Task objective - Retype the lines of the items verbatim, starting at the line that contains "This screenshot has" and stopping after the line that contains "click(x=49, y=61)".

(Raw records)
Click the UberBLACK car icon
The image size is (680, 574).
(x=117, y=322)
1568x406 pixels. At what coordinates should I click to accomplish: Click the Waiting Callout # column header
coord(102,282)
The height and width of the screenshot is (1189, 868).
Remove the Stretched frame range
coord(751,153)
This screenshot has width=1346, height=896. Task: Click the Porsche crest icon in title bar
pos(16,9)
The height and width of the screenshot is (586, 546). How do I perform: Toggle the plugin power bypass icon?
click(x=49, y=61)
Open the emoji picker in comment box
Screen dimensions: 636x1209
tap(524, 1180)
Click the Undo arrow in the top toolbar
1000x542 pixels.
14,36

Expected answer -
This screenshot has width=1346, height=896. Task: Click the Porsche crest icon in title bar
pos(16,9)
The height and width of the screenshot is (586, 546). How do I perform: Toggle the plugin power bypass icon?
click(x=49, y=61)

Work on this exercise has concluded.